◆ WHAT THE TASK REQUIRES:
Could you say how many lines in the entries contain the string "Google"? Give only that number.

◆ Recorded data:

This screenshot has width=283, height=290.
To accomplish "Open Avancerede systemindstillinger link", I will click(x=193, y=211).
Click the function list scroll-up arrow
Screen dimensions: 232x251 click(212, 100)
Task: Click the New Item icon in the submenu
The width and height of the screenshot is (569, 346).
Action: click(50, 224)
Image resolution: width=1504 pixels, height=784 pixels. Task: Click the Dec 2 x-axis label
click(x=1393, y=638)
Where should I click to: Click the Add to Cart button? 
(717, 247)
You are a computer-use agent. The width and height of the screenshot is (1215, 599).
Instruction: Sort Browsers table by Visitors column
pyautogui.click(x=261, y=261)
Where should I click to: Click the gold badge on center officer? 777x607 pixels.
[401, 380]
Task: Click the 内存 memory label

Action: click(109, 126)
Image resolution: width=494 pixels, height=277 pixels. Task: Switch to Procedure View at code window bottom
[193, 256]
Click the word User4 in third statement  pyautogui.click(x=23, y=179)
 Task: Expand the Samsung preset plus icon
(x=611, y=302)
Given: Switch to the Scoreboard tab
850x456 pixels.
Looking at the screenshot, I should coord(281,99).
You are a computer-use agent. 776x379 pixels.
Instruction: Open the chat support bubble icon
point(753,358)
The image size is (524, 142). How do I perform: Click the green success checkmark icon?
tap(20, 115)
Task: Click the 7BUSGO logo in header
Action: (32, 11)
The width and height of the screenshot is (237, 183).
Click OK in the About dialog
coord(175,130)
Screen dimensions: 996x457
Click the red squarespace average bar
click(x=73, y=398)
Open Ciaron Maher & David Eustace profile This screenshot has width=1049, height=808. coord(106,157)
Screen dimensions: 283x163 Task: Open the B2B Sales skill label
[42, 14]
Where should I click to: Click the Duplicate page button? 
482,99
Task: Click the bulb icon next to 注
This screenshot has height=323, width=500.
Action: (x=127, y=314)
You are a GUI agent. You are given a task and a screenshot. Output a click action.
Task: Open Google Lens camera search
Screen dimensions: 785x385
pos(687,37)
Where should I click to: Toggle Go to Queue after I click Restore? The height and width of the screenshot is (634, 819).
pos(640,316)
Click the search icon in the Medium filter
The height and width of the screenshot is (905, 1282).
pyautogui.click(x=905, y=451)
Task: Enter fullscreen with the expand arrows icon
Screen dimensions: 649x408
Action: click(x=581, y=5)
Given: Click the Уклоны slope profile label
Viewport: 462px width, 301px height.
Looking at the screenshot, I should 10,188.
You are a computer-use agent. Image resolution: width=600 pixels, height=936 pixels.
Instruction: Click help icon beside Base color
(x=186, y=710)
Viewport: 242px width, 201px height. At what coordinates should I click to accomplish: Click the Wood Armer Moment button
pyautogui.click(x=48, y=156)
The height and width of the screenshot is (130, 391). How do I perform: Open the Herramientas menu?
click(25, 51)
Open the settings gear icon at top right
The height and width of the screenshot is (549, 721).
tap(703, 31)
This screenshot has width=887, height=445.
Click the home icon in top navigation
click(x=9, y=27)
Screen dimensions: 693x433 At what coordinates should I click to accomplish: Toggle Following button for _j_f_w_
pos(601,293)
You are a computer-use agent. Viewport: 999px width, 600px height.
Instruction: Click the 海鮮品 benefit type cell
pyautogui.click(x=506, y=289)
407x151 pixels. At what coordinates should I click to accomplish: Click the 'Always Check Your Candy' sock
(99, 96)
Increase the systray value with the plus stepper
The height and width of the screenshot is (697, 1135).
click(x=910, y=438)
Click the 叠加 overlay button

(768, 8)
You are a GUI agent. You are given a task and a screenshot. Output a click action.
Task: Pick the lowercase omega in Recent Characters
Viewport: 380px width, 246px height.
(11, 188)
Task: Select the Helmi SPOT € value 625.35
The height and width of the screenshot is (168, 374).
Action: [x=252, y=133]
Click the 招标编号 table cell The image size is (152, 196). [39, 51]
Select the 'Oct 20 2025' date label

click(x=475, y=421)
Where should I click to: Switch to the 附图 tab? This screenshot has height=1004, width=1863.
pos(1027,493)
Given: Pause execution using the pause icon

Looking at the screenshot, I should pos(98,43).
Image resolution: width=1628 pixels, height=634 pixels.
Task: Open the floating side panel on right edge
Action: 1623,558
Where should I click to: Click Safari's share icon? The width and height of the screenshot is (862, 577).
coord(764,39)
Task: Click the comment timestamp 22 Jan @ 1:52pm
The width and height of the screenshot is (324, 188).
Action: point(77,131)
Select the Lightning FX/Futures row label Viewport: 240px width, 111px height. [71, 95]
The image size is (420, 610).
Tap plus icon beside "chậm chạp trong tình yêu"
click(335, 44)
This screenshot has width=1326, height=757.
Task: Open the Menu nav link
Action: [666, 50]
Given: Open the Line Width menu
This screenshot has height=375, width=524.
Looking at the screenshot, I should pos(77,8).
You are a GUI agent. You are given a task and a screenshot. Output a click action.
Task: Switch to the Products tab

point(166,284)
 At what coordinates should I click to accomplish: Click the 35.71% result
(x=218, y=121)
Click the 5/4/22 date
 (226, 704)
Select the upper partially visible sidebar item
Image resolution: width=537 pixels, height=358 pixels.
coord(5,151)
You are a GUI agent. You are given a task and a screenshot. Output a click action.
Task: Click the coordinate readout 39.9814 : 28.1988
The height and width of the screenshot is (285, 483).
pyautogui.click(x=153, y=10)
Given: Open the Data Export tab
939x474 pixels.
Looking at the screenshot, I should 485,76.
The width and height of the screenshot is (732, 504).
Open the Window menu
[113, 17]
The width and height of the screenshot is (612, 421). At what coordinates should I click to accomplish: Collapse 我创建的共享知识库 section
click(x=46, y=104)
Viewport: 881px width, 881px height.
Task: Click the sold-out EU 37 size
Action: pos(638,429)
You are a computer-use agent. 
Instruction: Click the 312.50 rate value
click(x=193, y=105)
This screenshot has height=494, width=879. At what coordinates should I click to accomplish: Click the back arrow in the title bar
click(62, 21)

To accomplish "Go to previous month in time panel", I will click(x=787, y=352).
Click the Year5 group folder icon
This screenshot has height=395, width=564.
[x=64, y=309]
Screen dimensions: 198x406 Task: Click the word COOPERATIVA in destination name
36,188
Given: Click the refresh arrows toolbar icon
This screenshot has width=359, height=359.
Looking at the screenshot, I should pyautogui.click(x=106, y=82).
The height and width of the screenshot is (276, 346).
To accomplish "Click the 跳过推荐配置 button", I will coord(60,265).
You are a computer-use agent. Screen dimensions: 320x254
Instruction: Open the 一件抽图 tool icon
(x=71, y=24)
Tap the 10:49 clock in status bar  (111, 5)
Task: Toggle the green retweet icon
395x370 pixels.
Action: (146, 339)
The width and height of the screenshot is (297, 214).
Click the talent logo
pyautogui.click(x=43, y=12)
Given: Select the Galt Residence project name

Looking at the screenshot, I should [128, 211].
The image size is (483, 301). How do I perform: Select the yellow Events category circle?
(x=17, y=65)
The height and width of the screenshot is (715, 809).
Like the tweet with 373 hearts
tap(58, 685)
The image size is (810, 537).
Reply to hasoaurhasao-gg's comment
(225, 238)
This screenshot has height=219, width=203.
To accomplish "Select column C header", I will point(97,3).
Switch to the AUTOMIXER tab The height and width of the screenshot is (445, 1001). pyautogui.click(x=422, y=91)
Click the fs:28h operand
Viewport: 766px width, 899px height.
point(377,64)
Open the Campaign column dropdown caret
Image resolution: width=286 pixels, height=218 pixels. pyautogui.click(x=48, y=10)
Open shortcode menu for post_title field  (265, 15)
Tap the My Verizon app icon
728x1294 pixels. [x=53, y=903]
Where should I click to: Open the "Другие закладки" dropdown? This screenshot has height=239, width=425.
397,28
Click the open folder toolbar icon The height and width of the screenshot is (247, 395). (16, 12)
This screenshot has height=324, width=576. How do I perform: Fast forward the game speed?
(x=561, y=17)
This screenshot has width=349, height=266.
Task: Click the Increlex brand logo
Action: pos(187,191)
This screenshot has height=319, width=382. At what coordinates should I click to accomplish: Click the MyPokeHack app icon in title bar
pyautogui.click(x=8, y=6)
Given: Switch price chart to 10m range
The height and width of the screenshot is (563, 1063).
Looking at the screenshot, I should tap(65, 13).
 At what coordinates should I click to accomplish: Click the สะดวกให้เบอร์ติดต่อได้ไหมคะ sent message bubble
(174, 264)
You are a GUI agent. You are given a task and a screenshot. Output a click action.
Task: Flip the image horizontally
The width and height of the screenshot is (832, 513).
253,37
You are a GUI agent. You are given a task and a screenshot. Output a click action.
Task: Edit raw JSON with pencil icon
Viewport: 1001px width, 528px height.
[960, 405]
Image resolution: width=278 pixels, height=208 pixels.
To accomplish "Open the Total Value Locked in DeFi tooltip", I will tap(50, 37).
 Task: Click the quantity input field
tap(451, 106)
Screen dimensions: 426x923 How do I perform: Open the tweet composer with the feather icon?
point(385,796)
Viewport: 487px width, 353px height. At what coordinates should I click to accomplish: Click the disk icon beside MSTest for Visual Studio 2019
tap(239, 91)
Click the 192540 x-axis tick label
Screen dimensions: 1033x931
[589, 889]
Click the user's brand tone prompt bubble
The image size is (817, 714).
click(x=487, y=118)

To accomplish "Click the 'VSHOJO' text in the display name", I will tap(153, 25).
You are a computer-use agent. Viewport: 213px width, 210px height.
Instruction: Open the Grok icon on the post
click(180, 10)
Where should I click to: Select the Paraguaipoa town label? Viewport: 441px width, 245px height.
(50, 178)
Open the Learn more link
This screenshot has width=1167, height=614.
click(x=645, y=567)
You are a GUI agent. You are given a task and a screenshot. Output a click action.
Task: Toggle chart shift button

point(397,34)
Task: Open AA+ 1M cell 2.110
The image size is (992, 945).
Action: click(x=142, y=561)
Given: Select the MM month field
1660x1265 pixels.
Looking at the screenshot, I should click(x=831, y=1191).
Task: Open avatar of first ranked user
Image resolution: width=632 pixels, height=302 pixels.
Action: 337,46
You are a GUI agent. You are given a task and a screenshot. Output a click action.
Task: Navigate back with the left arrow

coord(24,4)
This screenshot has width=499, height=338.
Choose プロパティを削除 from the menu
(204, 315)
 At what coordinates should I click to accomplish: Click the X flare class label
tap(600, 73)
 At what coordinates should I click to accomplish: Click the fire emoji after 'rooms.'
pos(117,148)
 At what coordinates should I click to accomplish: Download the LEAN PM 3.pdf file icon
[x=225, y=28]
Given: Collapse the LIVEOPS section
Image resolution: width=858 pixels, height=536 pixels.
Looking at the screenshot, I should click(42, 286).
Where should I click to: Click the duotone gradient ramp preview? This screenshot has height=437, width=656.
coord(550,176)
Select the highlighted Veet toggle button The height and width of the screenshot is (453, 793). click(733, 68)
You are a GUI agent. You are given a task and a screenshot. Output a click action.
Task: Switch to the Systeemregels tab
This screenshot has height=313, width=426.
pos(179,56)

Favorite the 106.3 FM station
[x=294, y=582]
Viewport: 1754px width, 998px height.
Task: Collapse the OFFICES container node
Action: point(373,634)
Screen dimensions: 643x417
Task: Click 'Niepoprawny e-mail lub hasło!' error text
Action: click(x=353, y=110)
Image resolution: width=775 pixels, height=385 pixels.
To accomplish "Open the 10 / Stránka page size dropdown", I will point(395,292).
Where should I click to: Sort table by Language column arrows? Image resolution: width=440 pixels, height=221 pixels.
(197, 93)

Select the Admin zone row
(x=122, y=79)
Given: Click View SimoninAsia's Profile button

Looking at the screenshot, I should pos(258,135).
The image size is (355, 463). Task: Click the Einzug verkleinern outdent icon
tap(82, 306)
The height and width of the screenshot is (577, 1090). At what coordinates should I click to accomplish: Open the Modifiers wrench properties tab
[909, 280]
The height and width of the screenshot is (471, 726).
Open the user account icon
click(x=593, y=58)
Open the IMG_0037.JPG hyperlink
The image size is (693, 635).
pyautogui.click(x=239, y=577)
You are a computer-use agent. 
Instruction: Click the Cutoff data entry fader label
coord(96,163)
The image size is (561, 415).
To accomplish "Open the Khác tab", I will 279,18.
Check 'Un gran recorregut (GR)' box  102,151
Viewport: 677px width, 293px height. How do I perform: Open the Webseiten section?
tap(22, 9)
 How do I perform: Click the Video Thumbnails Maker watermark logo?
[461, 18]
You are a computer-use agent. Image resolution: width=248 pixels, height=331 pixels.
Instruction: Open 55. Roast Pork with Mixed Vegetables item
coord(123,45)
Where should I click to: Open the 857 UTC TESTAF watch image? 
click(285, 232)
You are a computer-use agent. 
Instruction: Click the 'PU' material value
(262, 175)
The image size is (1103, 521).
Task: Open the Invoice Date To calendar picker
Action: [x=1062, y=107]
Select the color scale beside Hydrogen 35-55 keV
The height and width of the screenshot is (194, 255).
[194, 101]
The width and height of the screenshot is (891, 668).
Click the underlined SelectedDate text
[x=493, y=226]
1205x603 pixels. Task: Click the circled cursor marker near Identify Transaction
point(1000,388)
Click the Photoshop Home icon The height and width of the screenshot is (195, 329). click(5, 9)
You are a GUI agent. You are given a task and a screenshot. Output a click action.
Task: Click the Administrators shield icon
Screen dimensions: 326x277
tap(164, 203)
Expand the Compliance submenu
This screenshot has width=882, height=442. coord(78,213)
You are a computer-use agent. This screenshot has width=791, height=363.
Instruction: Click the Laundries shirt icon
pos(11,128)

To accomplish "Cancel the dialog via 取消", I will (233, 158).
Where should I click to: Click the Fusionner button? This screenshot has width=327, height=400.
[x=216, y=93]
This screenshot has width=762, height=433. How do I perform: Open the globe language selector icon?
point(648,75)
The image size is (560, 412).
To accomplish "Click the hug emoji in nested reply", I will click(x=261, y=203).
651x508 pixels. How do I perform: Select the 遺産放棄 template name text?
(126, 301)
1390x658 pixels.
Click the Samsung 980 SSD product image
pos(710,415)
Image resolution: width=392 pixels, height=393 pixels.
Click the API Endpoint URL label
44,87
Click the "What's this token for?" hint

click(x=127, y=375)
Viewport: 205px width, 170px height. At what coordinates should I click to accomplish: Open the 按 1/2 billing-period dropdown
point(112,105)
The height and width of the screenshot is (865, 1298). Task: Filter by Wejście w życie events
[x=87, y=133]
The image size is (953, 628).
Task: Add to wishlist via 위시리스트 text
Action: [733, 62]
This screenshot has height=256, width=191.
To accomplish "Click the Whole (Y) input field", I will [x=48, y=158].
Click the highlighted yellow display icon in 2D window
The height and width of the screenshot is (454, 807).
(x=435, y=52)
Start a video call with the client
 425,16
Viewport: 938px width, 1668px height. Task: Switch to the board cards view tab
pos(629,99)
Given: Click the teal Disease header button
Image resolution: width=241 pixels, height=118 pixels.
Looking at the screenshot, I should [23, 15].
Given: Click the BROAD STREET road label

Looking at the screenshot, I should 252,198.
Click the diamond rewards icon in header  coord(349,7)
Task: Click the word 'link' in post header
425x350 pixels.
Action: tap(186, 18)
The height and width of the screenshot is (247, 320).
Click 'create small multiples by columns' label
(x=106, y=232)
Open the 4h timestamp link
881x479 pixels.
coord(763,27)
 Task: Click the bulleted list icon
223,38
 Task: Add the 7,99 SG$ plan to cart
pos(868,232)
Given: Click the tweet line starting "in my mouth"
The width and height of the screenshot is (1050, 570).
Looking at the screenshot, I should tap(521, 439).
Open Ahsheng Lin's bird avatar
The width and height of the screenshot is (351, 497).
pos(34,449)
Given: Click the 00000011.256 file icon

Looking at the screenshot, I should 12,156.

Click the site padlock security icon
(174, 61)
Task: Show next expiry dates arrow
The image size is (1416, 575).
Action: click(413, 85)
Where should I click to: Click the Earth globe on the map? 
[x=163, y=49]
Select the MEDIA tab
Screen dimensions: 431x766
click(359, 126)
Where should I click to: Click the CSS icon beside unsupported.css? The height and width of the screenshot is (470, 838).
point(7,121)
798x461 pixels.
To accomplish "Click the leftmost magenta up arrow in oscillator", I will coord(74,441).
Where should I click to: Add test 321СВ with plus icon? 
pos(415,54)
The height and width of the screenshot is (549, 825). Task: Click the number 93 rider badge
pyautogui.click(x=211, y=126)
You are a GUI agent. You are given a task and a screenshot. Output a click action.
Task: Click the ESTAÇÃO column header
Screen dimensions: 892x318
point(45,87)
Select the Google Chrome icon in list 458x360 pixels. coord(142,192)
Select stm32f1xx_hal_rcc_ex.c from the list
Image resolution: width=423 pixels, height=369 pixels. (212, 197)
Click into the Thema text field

◆ WRITTEN ANSWER:
2